1 Bayerische Akademie für Naturschutz und Landschaftspflege (ANL)
MÜLLER Im ersten Moment erscheint der Naturschutz mit der Kettensäge widersprüchlich. Tatsächlich ist es aber so, dass die Natur viele Ereignisse im Wald produziert, bei denen ein Baum verletzt wird: Ein Ast bricht ab, der Blitz schlägt ein, der Sturm wirft einen Baum um. All diese Störereignisse fördern die Vielfalt. So kann beispielsweise eine Wunde am Baum entstehen, in die Pilze eindringen und deshalb dann später seltene Käfer. Viele dieser Störereignisse kann man mit Maschinen nachahmen. Den Arten ist es letztlich egal, ob das ein menschlicher Eingriff war oder der Blitz. Das können wir uns zu Nutze machen und unsere strukturarmen Wäldern mittleren Alters anreichern. Sei es durch die Schaffung von Totholz, das Entlichten von Baumkronen oder vieles mehr.
Kann man Ihre Erkenntnisse aus dem Wald und der Forstwirtschaft auf andere Bereiche übertragen? Wie ist es denn um die Biodiversität im kommunalen Umfeld bestellt?
MÜLLER Der Charme städtischer Grünanlagen liegt darin, dass sie keine ökonomische Produktionsfläche sind. Dort muss weder Raps noch Mais noch Fichtenholz produziert werden. Tatsächlich ist das eine Besonderheit, denn dadurch lastet auf den Bäumen oder auf den Gehölzpflanzen nicht der Druck der Holzproduktion. Deshalb finden sich heute zum Beispiel im Regensburger Stadtpark mehr Urwaldreliktarten-Käfer als in all unseren naturnah bewirtschafteten Wäldern drumherum. Einfach, weil die Bäume dort alt werden dürfen und regelmäßig gepflegt werden, damit sie sicher bleiben und keine Spaziergänger gefährdet werden. Wie gesagt, durch diese pflegenden Eingriffe können vielfältige Strukturen entstehen und solche Flächen zu einem anziehenden zweiten Lebensraum machen. In den Kommunen besteht oft ein hohes Interesse daran, dies zu fördern.

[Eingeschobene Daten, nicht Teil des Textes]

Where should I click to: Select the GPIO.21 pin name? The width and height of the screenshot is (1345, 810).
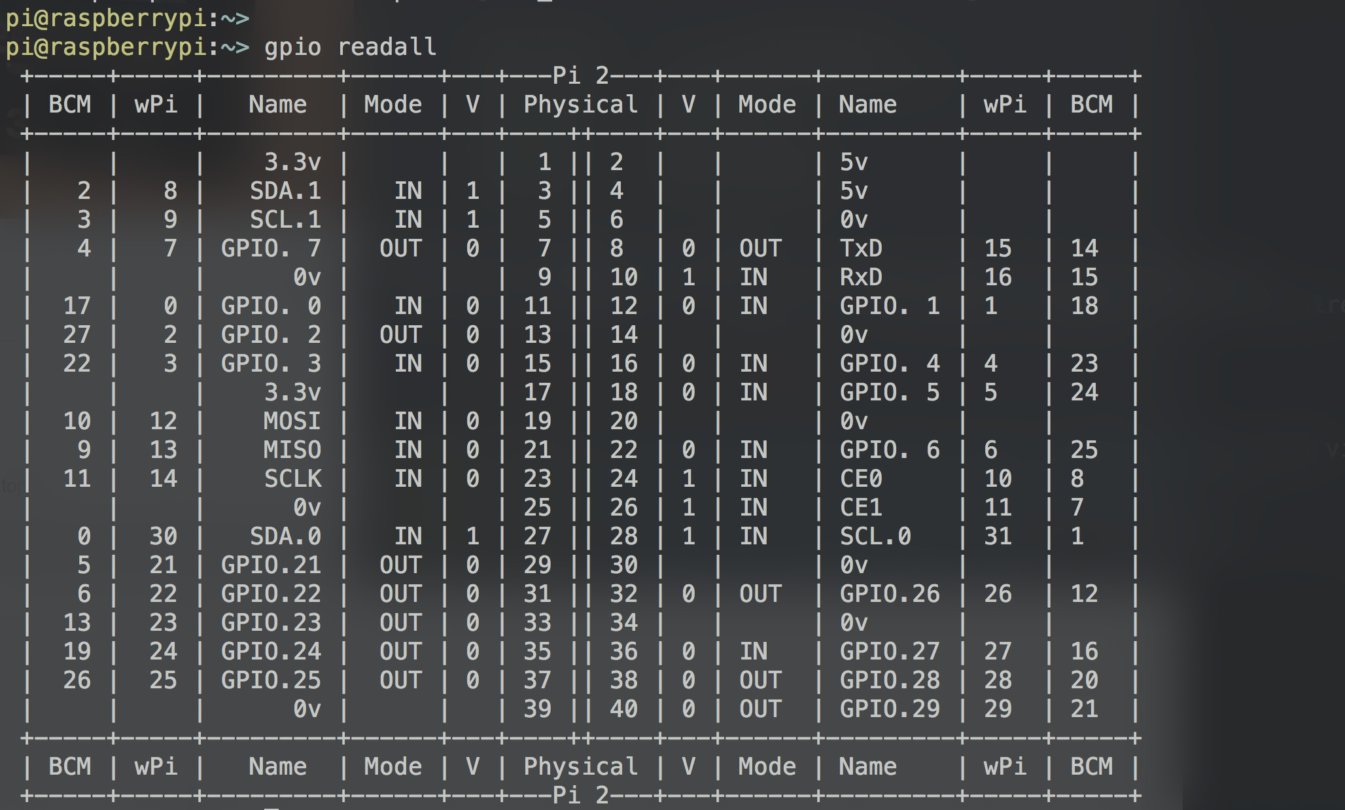[x=271, y=565]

Kann ein urban geprägtes Umfeld denn einen natürlichen Lebensraum ersetzen?
MÜLLER Das Spannende ist, dass die Arten relativ hemmungslos sind. Sie sind strukturabhängig. Wo die Struktur ist und wie sie da hinkommt, ist ihnen letztendlich egal. Nehmen Sie den Wanderfalken als Beispiel, der in der Großstadt den Kirchturm als Ersatzstelzen nutzt. Das hat mit Natur nichts zu tun und ist ein unnatürlicher Lebensraum für ihn. Am Ende müssen wir aber doch froh sein, dass viele Arten lernen, unsere künstliche geschaffenen Objekte zu nutzen und mit uns zu leben, nachdem wir moderne Menschen so viele natürliche Lebensräume kaputt machen.